A ação foi movida pela ex-mulher da vítima, Ângela Brunini, e por seus filhos Raphael Alves Brunini e Mychael Johny Alves Brunini. Eles requereram o pagamento de pensão alimentícia e indenização por dano moral.

No pedido, a família alegou que Rivelino foi condenado ao pagamento de pensão alimentícia de 08 salários mínimos mensais, em 2000. Contudo, alegam que ele foi assassinado em junho de 2002 por ordem de Arcanjo, conforme decisão judicial de 2015 no processo criminal que apontou a materialidade do homicídio.

Chico Ferreira

Arcanjo pode ter que pagar R$ 7 milhões à família de Rivelino Brunini

Arcanjo foi condenado, em setembro de 2015, a 44 anos de prisão pela acusação de ter mandado matar Rivelino Brunini e o também empresário Fauze Rachid, além da tentativa de homicídio contra Gisleno Fernandes. Atualmente, Arcanjo está detido na Penitenciária Central do Estado, em Cuiabá.

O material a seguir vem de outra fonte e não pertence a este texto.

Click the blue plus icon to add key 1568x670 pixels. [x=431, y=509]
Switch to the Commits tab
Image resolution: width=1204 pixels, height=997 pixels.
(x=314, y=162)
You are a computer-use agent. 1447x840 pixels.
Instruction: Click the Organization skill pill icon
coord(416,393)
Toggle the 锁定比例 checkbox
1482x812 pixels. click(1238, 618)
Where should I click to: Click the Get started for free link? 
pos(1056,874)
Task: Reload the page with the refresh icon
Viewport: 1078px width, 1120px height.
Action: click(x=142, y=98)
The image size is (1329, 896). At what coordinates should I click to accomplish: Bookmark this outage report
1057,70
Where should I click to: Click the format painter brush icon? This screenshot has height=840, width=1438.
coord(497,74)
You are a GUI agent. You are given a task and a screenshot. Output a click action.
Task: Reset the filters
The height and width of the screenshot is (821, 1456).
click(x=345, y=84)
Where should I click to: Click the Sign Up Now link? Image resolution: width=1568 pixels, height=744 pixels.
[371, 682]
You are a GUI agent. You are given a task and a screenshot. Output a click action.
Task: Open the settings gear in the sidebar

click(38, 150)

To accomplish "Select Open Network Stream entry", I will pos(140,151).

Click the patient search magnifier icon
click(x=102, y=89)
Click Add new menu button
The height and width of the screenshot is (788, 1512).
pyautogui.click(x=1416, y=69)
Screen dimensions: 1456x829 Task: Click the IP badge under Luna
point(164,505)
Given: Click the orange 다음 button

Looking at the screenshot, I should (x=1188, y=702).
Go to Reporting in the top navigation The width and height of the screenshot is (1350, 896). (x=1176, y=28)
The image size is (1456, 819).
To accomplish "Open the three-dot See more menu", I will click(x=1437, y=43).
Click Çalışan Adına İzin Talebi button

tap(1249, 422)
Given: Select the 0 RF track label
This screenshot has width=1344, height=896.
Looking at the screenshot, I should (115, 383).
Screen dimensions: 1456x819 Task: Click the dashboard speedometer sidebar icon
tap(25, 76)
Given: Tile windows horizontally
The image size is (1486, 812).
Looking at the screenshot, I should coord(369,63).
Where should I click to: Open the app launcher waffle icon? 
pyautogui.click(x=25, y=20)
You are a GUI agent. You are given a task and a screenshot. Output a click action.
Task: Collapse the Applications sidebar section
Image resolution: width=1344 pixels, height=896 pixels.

Por este motivo, os filhos pediram uma medida cautelar para que fosse ordenado o pagamento do valor mensal da pensão alimentícia já estabelecida da data morte de Rivelino até dezembro de 2016, quando Raphael Alves Brunini completou 25 anos.

Além disso, requerem que a pensão seja paga até o filho Mychael Johny Alves completar 25 anos, o que ocorre em 2020. “Considerando a data do homicídio ocorrido em 05 de junho de 2002 até a data atual, temos um valor vencido de R$ 2.719.500,83”, diz trecho da ação.

Ao analisar o caso, o juiz Gilberto Bussiki atendeu o pedido liminar e determinou, em outubro do ano passado, que Arcanjo passasse a pagar oito salários mínimos mensais de pensão aos filhos da vítima. Segundo o magistrado, os documentos trazidos na ação preenchem os requisitos para a concessão da pensão, de forma provisória.

Chico Ferreira

Raphael Alves Brunini,  filho do Rivelino

Com a decisão, Arcanjo recorreu para obter o efeito suspensivo. Por este motivo, o magistrado determinou a intimação dos familiares de Rivelino, a fim de que se manifestem acerca da contestação.

Outros pedidos

Além das pensões aos filhos, Ângela Brunini também requereu o pagamento de pensões a partir de 23 de junho de 2020 até a data em que presumidamente seu marido viria a falecer caso não tivesse sido assassinado, ou seja, 2050, quando tivesse 75,5 anos (expectativa de vida do brasileiro). A pensão somaria R$ 2,94 milhões.

Também foi requerida indenização por danos morais, uma vez que Mychael e Raphael Brunini eram crianças quando o pai foi assassinado. “Se trata de homicídio doloso, duplamente qualificado, com acentuado grau de culpabilidade e praticado por sujeito dotado de imenso poder econômico, de modo que no caso concreto é razoável que o valor da condenação seja no mínimo de 1.500 salários mínimos (R$ 1,4 milhão)”.